Clearly, although Mr McFarlane insists the strategy remains the same for Barclays, there could be some major structural changes.
The board appears to have come to the conclusion that Mr Jenkins, the "safe pair of hands" after the trials and tribulations of the Bob Diamond era, was not the man for the next stage of Barclays' development.
"His skill set was suited to what we needed to get done and he did that superbly well," Mr McFarlane said of Mr Jenkins who settled the bank down, attempted to change the hard-ball culture and started reining in the investment bank during his three years in charge.

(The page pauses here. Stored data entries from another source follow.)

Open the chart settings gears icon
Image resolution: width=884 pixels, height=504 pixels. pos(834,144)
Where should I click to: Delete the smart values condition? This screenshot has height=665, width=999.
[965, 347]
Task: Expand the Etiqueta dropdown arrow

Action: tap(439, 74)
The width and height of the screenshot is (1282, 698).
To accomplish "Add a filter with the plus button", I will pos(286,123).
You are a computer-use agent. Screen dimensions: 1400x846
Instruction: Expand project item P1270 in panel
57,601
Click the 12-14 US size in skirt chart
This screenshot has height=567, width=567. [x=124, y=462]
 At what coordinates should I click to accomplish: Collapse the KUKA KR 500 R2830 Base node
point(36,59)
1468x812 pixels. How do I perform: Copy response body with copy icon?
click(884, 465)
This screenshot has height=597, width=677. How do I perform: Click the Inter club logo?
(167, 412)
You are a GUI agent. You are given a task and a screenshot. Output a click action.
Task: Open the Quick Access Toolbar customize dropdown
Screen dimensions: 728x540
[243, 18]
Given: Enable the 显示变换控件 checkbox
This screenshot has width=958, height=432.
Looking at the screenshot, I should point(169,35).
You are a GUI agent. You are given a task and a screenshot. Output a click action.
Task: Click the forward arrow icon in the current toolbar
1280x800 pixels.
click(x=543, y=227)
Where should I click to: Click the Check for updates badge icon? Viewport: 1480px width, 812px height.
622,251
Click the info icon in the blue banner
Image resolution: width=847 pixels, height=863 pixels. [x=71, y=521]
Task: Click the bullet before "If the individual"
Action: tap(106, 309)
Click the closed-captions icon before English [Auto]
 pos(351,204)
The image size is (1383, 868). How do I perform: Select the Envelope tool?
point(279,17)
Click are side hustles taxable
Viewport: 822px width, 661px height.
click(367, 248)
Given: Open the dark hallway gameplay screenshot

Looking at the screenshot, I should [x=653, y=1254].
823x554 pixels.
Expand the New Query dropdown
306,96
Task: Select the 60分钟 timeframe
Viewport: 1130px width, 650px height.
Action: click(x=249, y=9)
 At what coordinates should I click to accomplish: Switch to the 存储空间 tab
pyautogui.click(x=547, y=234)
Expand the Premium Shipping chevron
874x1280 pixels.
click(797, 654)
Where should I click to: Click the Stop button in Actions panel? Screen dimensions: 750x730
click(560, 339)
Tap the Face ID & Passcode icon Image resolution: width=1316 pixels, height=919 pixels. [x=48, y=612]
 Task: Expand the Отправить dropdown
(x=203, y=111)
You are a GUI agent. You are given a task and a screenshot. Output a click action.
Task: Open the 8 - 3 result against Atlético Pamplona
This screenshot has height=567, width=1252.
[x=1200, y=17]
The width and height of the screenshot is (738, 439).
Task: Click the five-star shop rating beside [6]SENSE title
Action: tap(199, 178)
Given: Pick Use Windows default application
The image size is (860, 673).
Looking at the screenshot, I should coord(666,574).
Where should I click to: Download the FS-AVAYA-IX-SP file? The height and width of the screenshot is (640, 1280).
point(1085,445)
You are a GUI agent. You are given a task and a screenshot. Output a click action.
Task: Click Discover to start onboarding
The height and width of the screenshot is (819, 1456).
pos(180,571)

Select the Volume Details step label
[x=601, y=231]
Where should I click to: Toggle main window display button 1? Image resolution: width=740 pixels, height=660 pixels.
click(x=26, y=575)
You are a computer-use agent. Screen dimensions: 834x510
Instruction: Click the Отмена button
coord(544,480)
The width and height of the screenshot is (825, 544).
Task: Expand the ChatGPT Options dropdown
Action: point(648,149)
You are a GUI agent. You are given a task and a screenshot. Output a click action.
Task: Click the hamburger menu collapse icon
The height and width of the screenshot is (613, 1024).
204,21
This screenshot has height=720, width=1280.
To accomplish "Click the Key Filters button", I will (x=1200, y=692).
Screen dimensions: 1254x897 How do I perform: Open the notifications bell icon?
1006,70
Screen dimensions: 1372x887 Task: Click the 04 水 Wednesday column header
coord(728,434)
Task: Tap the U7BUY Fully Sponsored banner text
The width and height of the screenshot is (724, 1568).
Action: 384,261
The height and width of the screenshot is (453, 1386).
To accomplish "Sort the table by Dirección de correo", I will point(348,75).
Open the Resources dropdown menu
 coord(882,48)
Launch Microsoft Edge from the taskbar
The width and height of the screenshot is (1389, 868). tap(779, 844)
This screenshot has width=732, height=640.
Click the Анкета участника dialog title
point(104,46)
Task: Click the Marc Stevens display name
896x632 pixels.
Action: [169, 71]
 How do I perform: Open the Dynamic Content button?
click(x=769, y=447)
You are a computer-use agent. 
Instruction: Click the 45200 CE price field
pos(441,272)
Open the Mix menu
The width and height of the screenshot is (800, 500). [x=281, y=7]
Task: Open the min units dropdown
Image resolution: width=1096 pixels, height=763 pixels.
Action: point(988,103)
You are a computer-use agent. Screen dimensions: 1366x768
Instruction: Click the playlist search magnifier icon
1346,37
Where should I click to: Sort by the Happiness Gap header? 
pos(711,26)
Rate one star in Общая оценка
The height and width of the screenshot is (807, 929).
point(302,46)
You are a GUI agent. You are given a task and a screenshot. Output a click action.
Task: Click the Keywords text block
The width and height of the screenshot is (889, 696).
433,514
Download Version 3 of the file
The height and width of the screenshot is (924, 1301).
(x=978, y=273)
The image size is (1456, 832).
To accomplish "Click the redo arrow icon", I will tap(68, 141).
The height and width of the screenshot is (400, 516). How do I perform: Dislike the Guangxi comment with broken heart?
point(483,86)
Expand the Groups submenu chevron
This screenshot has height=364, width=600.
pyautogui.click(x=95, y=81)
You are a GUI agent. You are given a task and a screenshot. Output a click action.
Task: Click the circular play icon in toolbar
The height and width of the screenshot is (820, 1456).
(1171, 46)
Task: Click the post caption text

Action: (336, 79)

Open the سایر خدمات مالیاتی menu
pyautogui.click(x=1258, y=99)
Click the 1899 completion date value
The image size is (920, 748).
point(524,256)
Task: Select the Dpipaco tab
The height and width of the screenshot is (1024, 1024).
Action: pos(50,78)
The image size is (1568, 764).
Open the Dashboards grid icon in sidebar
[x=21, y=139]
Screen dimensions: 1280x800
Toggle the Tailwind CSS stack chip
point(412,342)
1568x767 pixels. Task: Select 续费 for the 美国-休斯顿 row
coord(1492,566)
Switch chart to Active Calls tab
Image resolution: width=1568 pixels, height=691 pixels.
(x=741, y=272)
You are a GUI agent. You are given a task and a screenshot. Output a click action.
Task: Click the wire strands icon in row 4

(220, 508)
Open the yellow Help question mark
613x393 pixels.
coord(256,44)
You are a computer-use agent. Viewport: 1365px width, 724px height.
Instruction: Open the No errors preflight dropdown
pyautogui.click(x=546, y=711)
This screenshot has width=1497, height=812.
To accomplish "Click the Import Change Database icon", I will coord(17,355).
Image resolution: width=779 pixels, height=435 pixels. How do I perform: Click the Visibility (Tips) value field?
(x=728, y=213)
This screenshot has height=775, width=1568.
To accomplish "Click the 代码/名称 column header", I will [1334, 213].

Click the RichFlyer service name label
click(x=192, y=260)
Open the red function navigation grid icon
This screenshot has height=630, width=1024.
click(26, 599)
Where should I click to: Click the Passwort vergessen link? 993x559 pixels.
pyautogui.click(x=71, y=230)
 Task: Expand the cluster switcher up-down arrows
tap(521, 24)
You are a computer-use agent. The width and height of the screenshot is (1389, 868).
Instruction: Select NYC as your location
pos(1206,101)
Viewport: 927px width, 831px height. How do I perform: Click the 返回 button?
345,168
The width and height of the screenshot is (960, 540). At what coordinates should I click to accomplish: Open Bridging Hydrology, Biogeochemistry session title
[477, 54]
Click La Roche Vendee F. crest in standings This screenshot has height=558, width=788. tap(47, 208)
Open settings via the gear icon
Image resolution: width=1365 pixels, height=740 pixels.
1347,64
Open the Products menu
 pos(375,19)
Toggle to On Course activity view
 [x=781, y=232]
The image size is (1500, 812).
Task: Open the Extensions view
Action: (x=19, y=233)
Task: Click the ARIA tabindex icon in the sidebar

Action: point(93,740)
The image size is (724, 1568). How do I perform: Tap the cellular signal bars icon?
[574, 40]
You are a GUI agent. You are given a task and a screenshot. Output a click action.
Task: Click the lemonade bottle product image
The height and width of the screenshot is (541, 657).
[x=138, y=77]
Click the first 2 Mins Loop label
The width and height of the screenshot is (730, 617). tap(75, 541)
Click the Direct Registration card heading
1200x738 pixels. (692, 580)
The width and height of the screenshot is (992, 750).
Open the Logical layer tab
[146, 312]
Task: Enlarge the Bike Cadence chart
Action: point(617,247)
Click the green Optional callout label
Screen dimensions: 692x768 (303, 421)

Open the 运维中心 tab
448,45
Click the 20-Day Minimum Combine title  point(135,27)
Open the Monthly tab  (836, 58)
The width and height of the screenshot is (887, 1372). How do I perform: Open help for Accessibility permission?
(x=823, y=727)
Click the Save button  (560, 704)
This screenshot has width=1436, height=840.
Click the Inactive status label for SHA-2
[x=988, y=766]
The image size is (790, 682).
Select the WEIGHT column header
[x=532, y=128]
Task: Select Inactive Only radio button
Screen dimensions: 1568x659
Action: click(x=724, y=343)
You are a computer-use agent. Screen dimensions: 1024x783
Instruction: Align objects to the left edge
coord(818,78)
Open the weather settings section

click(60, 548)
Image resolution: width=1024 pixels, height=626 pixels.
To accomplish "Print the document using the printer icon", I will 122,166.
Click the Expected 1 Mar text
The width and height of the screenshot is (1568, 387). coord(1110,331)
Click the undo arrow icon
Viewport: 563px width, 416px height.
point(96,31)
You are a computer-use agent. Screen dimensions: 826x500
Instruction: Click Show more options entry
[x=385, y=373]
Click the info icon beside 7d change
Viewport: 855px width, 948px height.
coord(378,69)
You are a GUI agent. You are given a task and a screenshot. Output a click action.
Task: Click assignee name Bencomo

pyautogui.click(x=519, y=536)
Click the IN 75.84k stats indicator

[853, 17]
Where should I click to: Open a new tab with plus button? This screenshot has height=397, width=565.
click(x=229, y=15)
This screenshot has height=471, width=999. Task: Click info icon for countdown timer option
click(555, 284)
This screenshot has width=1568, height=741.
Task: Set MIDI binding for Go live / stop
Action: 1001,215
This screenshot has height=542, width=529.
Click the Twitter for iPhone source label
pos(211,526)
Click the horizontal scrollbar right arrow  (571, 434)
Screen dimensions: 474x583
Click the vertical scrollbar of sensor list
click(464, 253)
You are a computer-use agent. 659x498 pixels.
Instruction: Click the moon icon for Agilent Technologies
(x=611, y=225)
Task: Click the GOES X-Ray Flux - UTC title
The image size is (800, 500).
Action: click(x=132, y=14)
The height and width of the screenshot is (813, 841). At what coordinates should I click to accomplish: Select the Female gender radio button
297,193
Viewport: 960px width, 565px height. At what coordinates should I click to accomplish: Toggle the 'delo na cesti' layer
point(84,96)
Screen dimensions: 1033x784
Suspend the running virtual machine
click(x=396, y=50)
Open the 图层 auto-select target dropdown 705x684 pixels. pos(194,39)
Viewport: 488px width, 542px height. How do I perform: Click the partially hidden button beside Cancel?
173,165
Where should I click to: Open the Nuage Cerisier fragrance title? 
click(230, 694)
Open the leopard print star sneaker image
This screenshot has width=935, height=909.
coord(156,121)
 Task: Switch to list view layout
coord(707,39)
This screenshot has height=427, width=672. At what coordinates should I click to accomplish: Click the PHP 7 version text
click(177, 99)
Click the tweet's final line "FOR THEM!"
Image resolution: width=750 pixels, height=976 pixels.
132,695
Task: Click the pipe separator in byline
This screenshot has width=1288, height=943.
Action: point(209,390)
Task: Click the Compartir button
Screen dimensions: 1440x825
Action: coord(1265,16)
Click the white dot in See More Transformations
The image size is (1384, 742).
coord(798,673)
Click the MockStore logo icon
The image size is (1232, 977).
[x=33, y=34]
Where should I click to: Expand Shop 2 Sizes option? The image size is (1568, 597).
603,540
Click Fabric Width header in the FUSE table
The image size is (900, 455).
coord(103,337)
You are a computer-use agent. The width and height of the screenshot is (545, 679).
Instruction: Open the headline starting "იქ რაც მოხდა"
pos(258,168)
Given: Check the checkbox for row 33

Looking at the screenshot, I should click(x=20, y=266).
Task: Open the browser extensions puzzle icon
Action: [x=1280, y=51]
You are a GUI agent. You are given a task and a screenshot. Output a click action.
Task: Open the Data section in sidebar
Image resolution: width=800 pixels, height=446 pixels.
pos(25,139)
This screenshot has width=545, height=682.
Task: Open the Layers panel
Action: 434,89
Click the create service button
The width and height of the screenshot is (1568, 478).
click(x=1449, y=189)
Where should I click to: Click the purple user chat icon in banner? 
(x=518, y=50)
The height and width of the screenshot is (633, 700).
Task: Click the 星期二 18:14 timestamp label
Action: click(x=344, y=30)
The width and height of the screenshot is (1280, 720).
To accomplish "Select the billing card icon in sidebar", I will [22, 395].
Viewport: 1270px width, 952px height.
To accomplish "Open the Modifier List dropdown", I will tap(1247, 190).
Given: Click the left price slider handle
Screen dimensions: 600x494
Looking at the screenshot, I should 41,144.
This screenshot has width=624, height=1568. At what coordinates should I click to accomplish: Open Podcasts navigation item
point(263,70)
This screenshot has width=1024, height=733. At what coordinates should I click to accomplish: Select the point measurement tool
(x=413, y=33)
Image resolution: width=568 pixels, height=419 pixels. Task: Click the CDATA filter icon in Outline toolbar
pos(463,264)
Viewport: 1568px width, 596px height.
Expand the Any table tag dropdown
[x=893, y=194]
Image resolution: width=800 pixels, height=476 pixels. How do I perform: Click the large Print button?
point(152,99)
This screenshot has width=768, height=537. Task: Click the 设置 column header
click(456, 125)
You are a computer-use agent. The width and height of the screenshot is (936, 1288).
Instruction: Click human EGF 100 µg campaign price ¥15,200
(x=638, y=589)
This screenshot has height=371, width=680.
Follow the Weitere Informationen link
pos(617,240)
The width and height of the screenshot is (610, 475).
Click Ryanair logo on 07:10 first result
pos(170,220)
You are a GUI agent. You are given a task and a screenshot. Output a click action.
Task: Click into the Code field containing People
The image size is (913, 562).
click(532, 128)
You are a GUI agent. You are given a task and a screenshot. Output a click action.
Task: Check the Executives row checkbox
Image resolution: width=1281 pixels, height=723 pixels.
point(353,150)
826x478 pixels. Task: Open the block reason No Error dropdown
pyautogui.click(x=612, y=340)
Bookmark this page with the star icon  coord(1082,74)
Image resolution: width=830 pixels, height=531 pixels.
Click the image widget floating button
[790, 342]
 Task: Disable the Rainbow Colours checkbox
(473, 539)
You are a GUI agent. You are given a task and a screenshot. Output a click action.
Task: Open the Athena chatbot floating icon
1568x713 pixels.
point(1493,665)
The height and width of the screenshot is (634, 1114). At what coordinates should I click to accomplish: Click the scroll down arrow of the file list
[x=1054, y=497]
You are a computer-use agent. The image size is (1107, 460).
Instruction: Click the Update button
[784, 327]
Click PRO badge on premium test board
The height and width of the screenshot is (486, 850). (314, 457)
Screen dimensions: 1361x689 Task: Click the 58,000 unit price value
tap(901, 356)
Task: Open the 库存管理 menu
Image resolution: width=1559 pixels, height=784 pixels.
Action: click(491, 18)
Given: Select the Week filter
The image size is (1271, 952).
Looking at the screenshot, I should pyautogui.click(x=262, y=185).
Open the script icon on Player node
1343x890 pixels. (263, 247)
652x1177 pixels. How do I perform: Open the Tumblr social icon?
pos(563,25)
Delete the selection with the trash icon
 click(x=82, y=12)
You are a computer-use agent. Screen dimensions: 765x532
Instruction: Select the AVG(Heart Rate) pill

"He is a tremendously successful retail banker. That has been his strength and in the values creation.
"What we really need is profit improvement and returns improvement and that is a different skill."
I asked, pretty bluntly, if Mr Jenkins was fired.
"Yes, he was definitely asked to leave and it was a board decision, fully endorsed by me.
"I was approached by the senior independent director, who convened a session of the non-execs, who came to me and said 'I think we need new leadership and we need it quickly, would you prepared to step in?'.
"I considered it and endorsed thoroughly what had happened. There had been some rumbling over this for some weeks in the non-executive camp and so we brought it to a head and we made a decision."
'Pro investment banking'
I am told that Sir Mike Rake, the deputy chairman of Barclays, led the delegation which spoke to Mr McFarlane about their concerns.
Sir Mike has always been more positive than Mr Jenkins about the role of the investment bank in Barclays' future. He was, after all, a close colleague and friend of Mr Diamond who revamped the bank's investment arm.
I asked Mr McFarlane if the global investment bank would now grow.
"None of the investment banks are producing superior returns at the moment," he said.
"It's a very difficult marketplace, everyone is tightening their belts and so that is in parallel with us.
"When you look at where we are in investment banking - we're very strong in Europe and in North America and we have satellites elsewhere to feed that.
"So I would not use the word global, I would use the word international. We are very committed to that.
"We are pro investment banking.
"But having been through this over four decades, this area can be quite volatile, you don't want it to be an unusually large percentage of your profits.
"It needs to be balanced. We do want it to grow but we want the other parts of the organisation to grow faster so that proportionately it does not increase as a percentage of the total."
Barclays' era of safety first appears to be over. Expect a bank now rather more aggressive about looking for growth and cutting its own cloth.